▶ _EXCERTO DO DOCUMENTO_:
........
Escreveu-se e continua
a escrever-se que o 11 de Setembro mudou o mundo. O futuro
o dirá. O que é certo é que mudou os
Estados Unidos e num sentido mais do que inquietante. Uma
nação com problemas de identidade como nenhuma
outra (ela é todo o mundo e ninguém)
tem-nos resolvido fugindo para a frente. Epicamente. A Lua
é só o bus-stop mais próximo.
A Terra é pequena para o homem como americano. Quer
dizer, para nós todos. Mas essa fuga de novo Ulisses
é para o homem americano também o ponto do seu
impasse acerca da Terra, da humanidade a quem julga capaz
de salvar e ditar o bom caminho. Há razões para
crer que a interpelação posta pelo Terrorismo
– pelo real tanto como pelo fantasmático - é
bem menos importante para o destino da Humanidade que a interpelação
dos Estados Unidos por si mesmos. E que esta grande nação
– com todos nós envolvidos - esteja à beira
de enlouquecer , tão cheia de Deus se sonha
e se concebe.
Podia parecer que o imenso
– e doloroso – traumatismo de 11 de Setembro conduziria os
Estados Unidos a um exame de consciência profundo de
si mesmos. Com raras excepções, Chomsky, Gore
Vidal, Paul Roth) as reacções de uma parte da
intelligentsia americana deixam a desejar. A ideia
de que enquanto americanos não sejam não apenas
os melhores mas os mais justos e bem intencionados é-lhes
uma segunda natureza. A América não é
o único continente, nem a única cultura autista.
Todos e todas o são. Mas só ele e ela são
ricos e vitoriosos. O que Deus abençoa, como pode ser
questionado? Tudo seria talvez diferente se a intelligentsia
americana – ou ao menos uma parte dela entre a mais brilhante,
inventiva, idealista no melhor sentido do termo – não
sentisse o destino americano como que afectiva e idelogicamente
solidário com o destino histórico de Israel.
De um Israel realmente ameaçado na sua existência
de nova nação cercada pela nebulosa islâmica,
mas longe de fazer o que está ao seu alcance para economizar
uma luta ao mesmo tempo absurda e sem outro fim que o de uma
paz assegurada pelo conjunto do Ocidente (pelo menos) e não
apenas pelo apoio incondicional dos Estados Unidos. Com habilidade
(e finura) Ariel Sharon assimilou Arafat a um outro Bin Laden.
........
▶ _REGISTOS FORNECIDOS_:
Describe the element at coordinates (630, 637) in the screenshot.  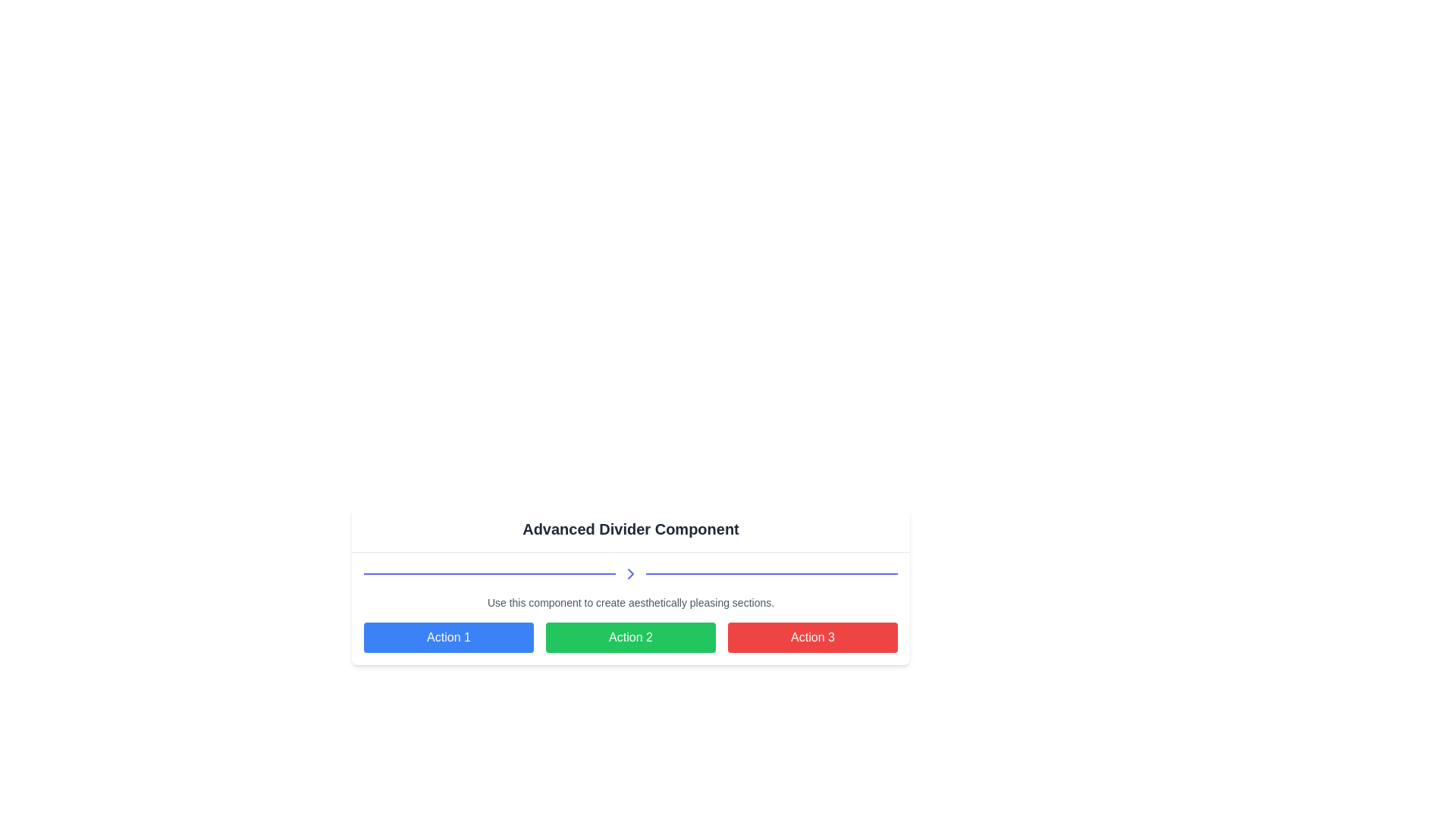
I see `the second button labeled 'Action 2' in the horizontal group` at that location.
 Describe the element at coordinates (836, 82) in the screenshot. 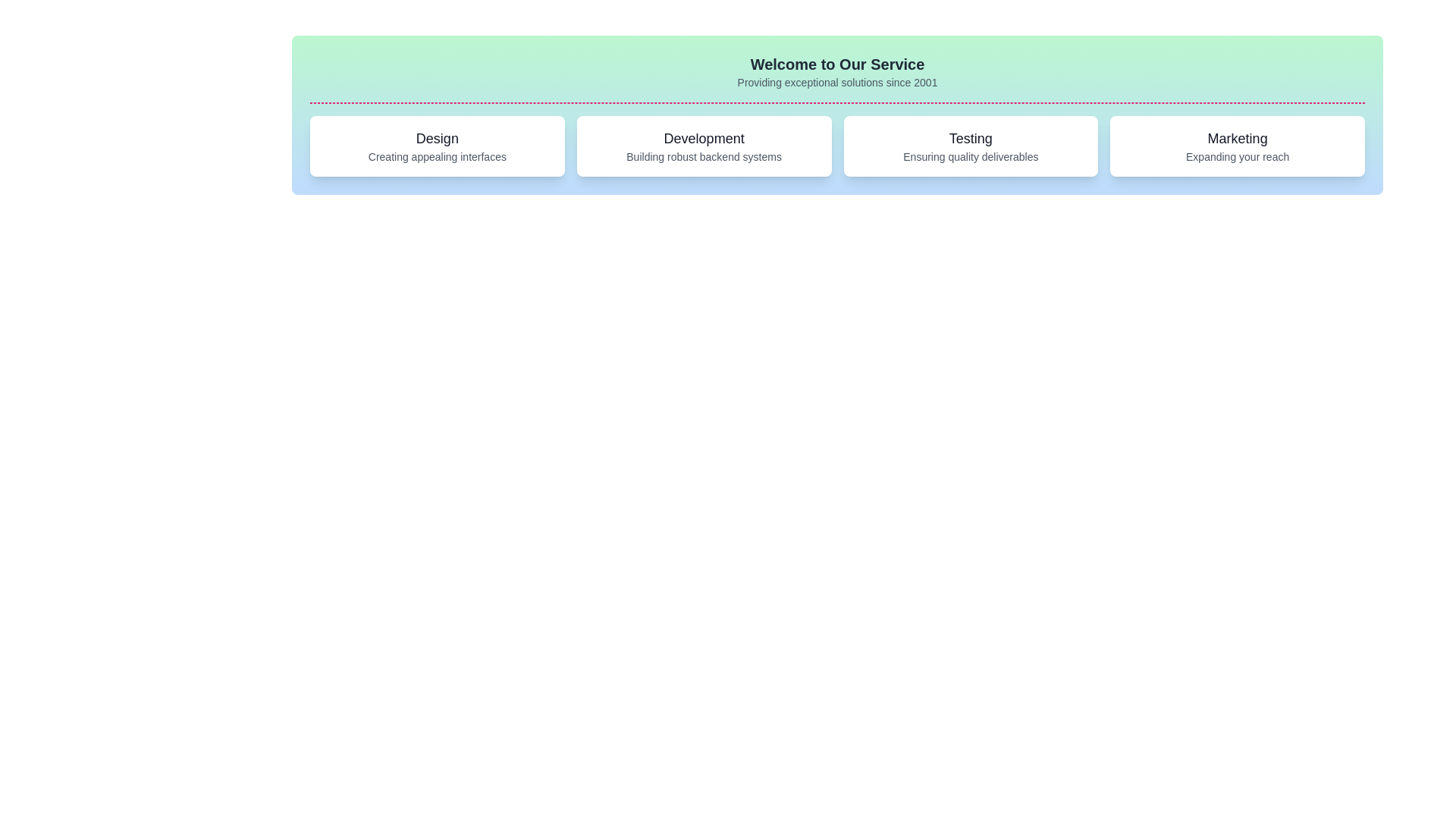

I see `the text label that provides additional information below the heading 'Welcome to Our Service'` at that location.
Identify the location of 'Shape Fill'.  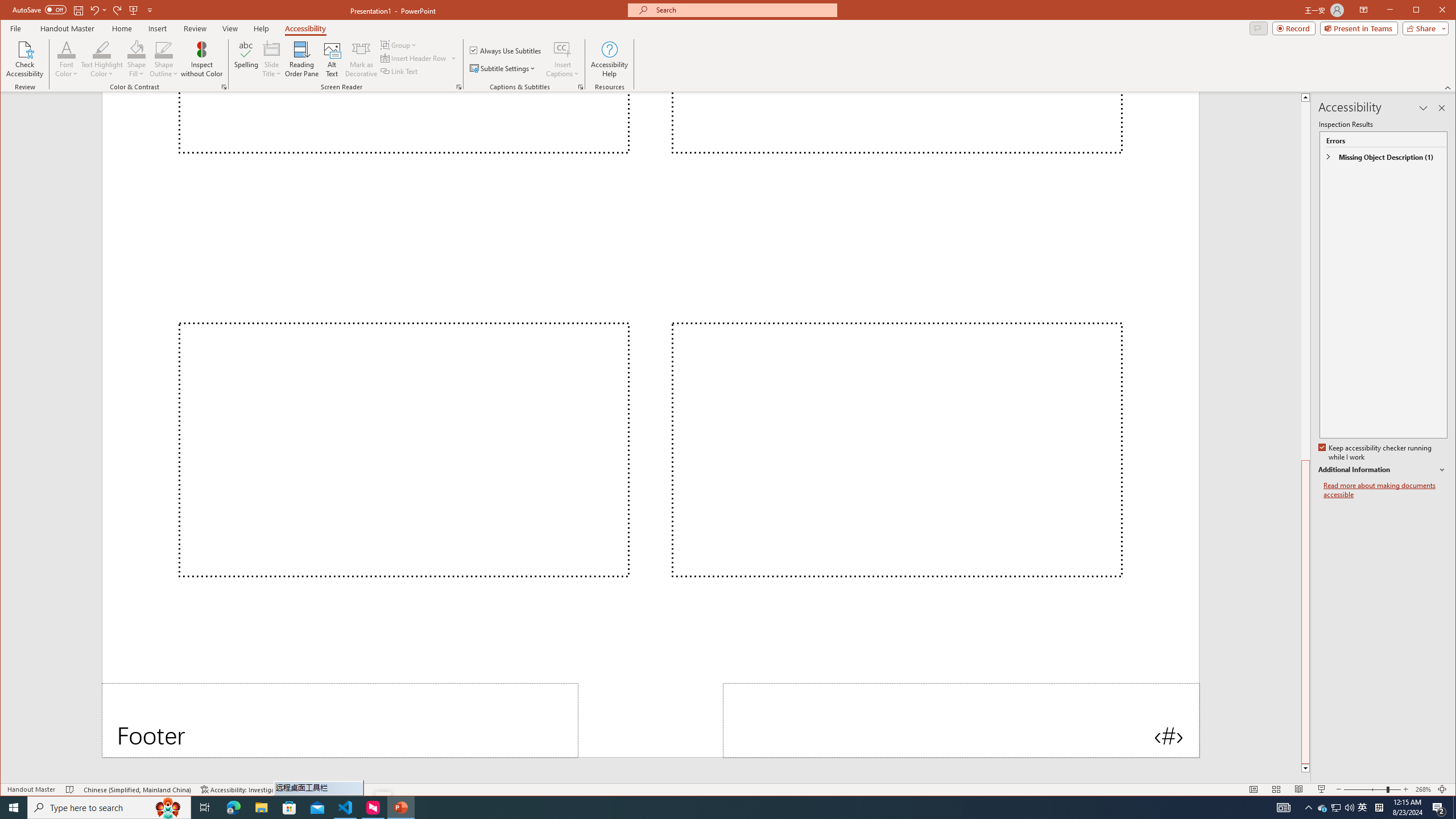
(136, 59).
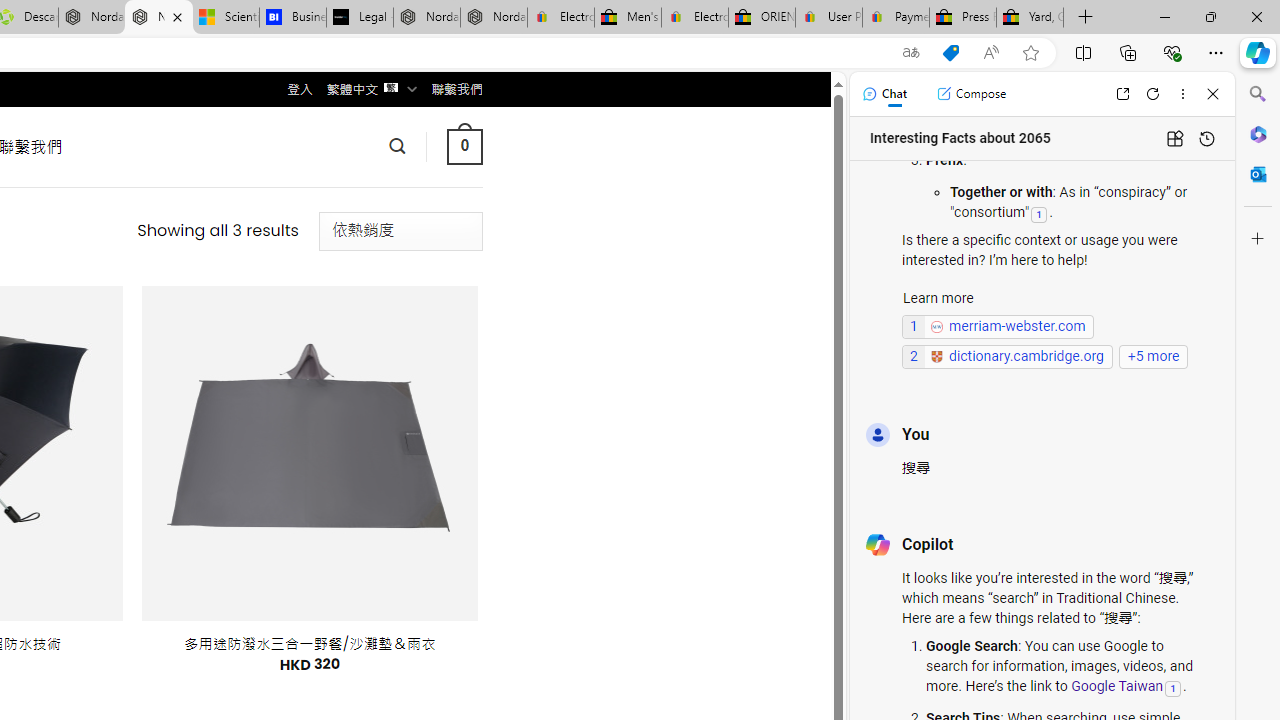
........
▶ _REQUISITOS DO EXERCÍCIO_:
a - No excerto do documento, a quem assimilou Ariel Sharon Arafat?
b - Apresente como lista numerada as linhas dos registos, começando no início dos registos e terminando na linha que contém "second button labeled", ambas incluídas. Deixe de fora as linhas em branco e as imagens.

▶ _SOLUÇÕES DAS TAREFAS_:
a - A um outro Bin Laden.

b -
1. Describe the element at coordinates (630, 637) in the screenshot.  
2. I see `the second button labeled 'Action 2' in the horizontal group` at that location.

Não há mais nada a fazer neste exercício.